WHAT THE EXERCISE ASKS
Take the listing below and write it out again exactly, skipping any picture that it holds.

RECORDS FOR THE EXERCISE
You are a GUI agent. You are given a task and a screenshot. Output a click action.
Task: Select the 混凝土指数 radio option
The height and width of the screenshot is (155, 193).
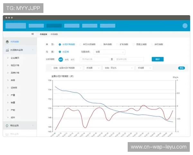pos(134,44)
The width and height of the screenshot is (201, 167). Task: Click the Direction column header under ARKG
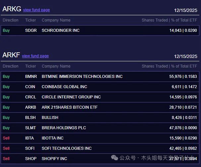click(11, 20)
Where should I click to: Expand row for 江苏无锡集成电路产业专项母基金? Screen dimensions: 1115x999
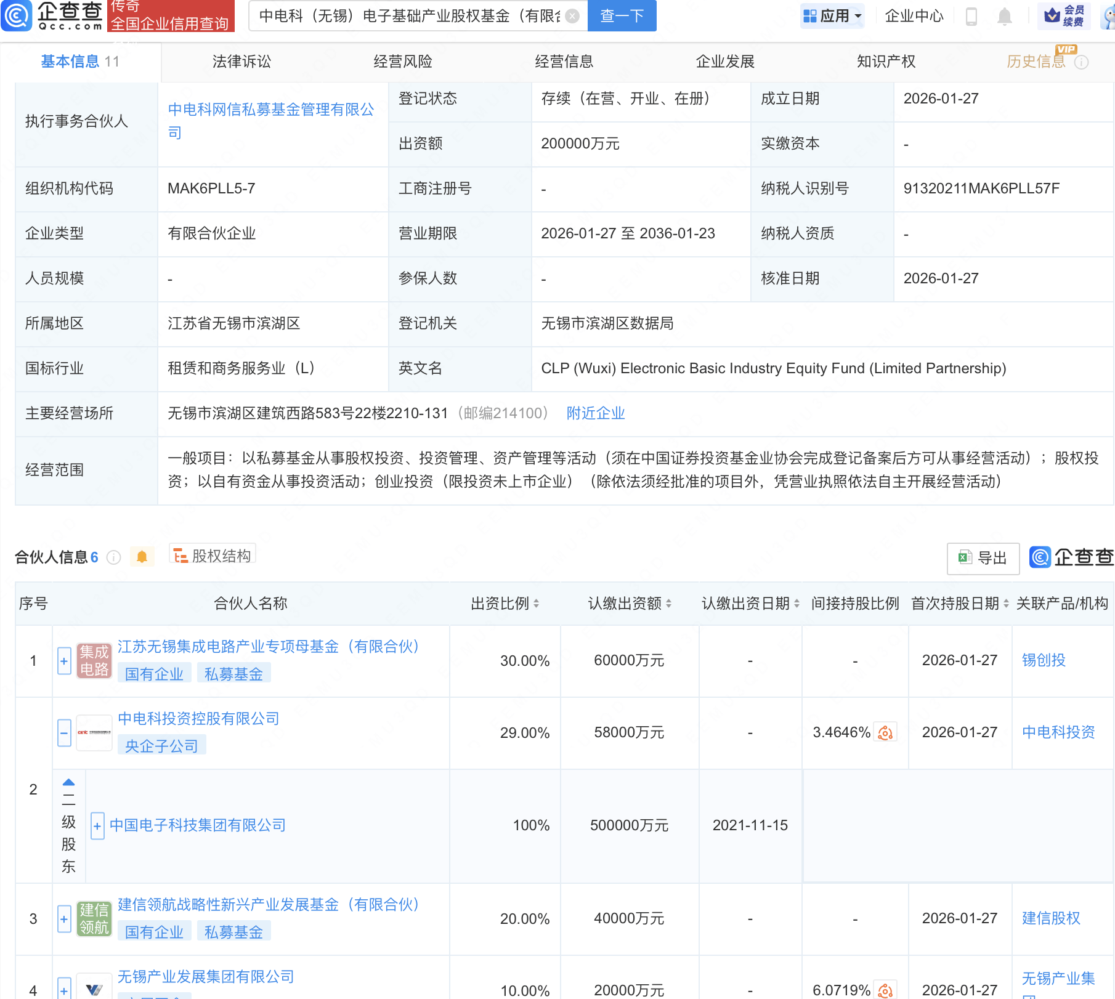pos(64,661)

ANSWER TO THE EXERCISE
You are a GUI agent. You are given a task and a screenshot. Output a click action.
Task: Select the 混凝土指数 radio option
The height and width of the screenshot is (155, 193).
pos(134,44)
The width and height of the screenshot is (201, 167). Task: Click the Direction column header under ARKG
click(11, 20)
Where should I click to: Expand row for 江苏无锡集成电路产业专项母基金? Screen dimensions: 1115x999
pos(64,661)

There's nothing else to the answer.